### WHAT YOU ARE ASKED TO DO
Within the listing below, please copy exactly the lines between the line holding "1429x646 pixels. How" and the line holding "Expand the options", inclusive.

*** Opening DATA FOR PROCESSING ***

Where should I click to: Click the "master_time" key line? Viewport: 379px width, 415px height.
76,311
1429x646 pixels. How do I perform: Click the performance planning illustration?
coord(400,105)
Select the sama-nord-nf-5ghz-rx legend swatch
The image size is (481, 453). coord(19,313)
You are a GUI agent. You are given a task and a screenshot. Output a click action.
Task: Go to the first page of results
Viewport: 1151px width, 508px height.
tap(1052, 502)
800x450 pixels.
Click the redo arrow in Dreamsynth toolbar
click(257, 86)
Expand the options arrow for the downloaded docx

*** Closing DATA FOR PROCESSING ***
*** Opening DATA FOR PROCESSING ***

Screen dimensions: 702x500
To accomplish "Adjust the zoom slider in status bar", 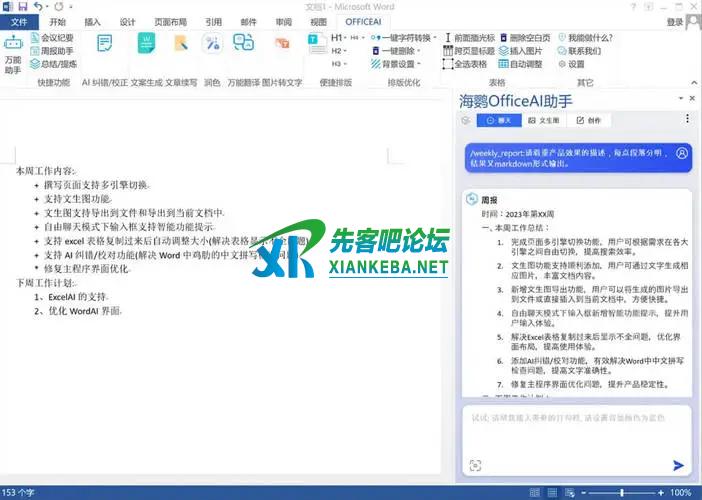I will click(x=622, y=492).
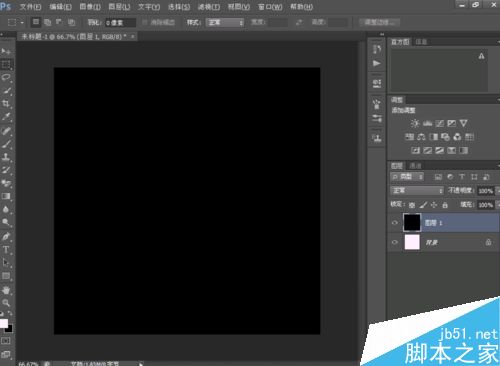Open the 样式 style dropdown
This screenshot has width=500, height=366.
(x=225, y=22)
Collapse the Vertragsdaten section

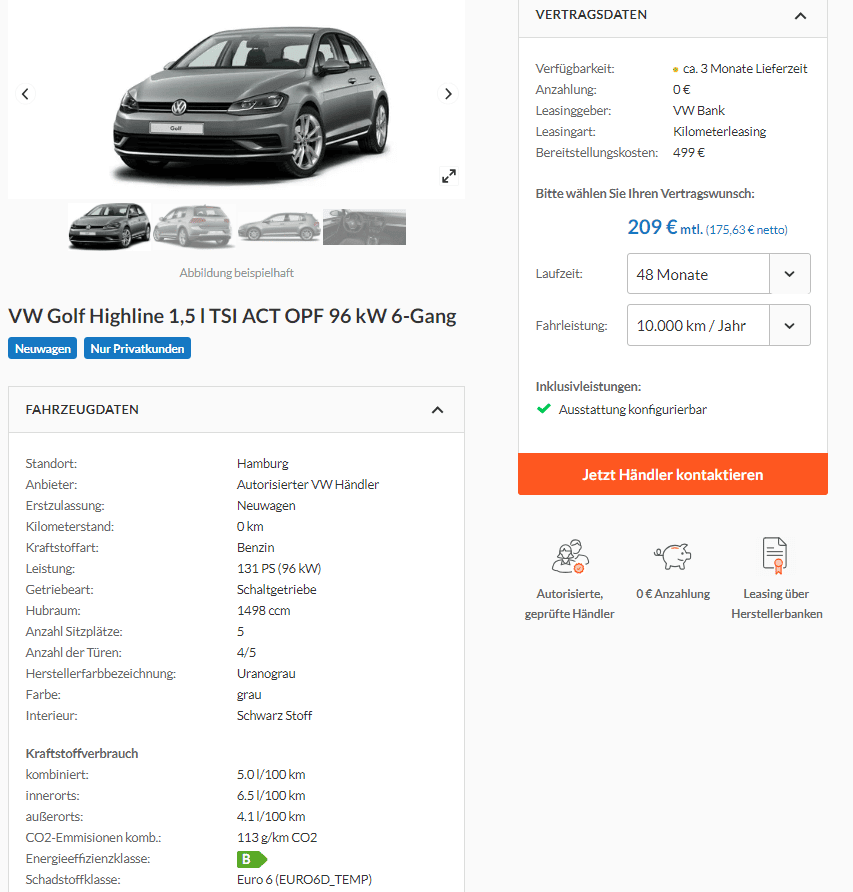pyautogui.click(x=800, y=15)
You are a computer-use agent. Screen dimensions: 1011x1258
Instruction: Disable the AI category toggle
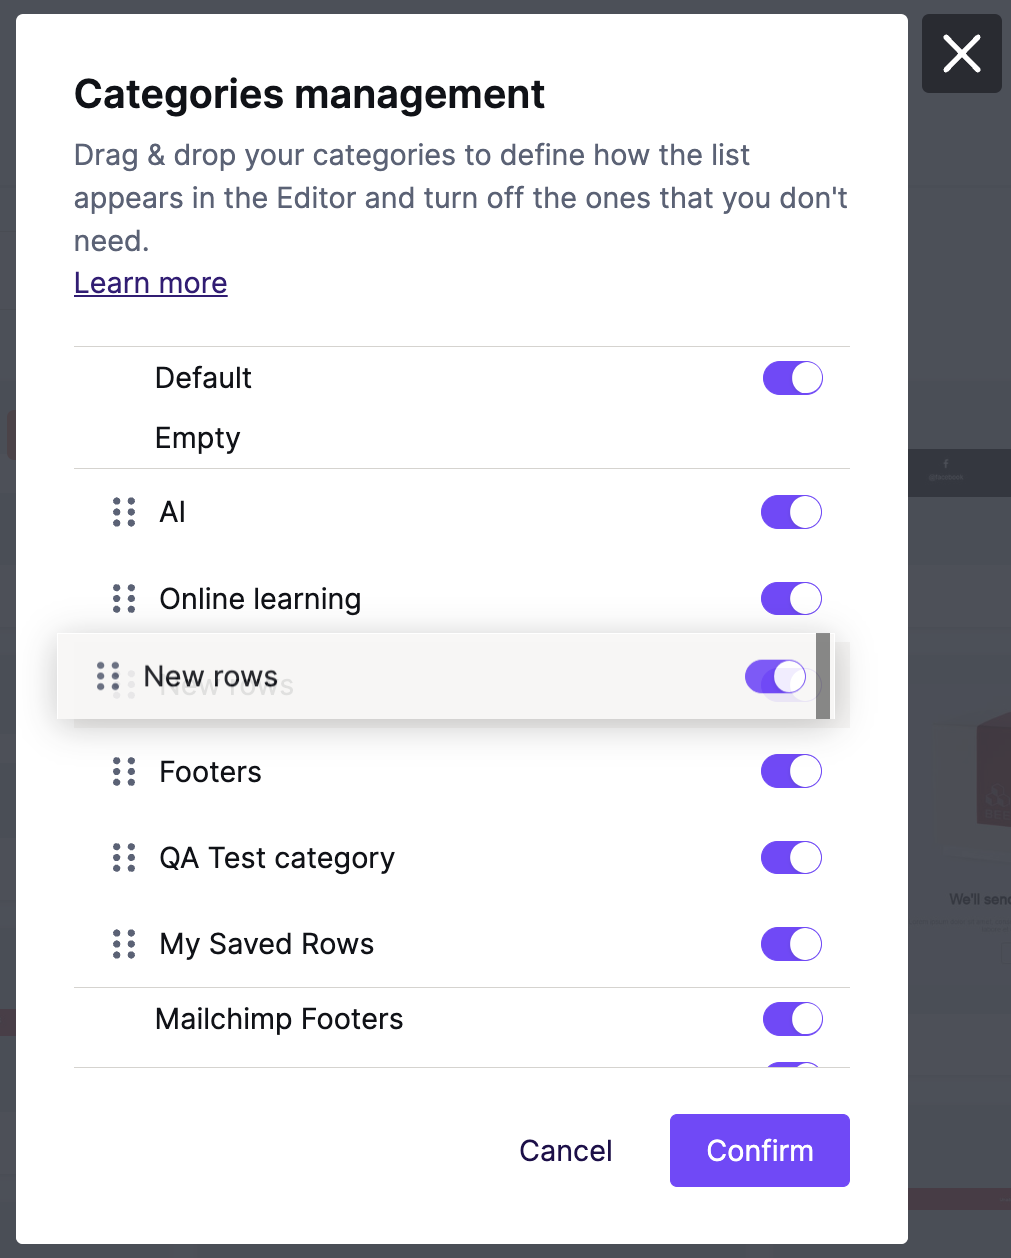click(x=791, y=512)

*** Closing DATA FOR PROCESSING ***
*** Opening DATA FOR PROCESSING ***

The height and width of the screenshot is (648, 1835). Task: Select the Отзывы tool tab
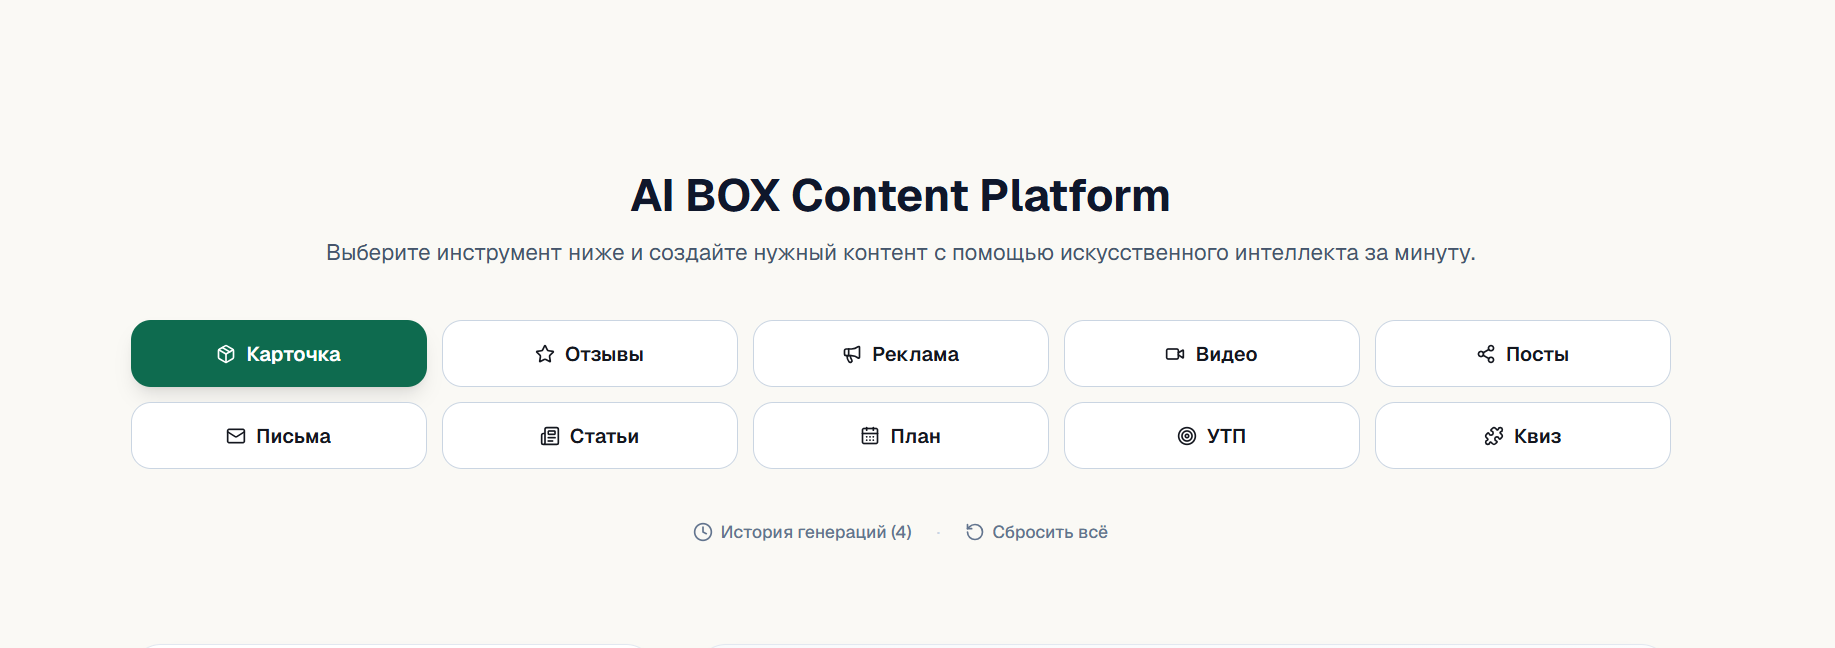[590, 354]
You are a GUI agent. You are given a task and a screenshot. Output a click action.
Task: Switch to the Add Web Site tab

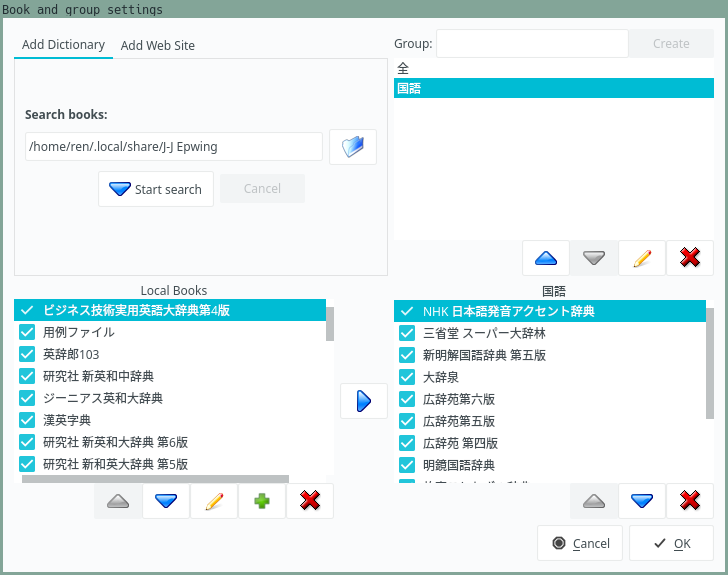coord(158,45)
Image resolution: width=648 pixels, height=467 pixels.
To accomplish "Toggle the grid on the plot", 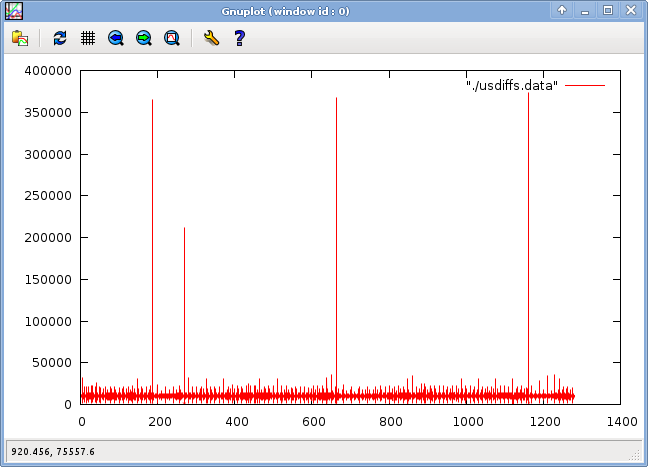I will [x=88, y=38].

*** Closing DATA FOR PROCESSING ***

### ANSWER SPACE
1429x646 pixels. How do I perform: Click the performance planning illustration?
coord(400,105)
Select the sama-nord-nf-5ghz-rx legend swatch
The image size is (481, 453). coord(19,313)
You are a GUI agent. You are given a task and a screenshot. Output a click action.
Task: Go to the first page of results
Viewport: 1151px width, 508px height.
tap(1052, 502)
800x450 pixels.
Click the redo arrow in Dreamsynth toolbar
click(257, 86)
Expand the options arrow for the downloaded docx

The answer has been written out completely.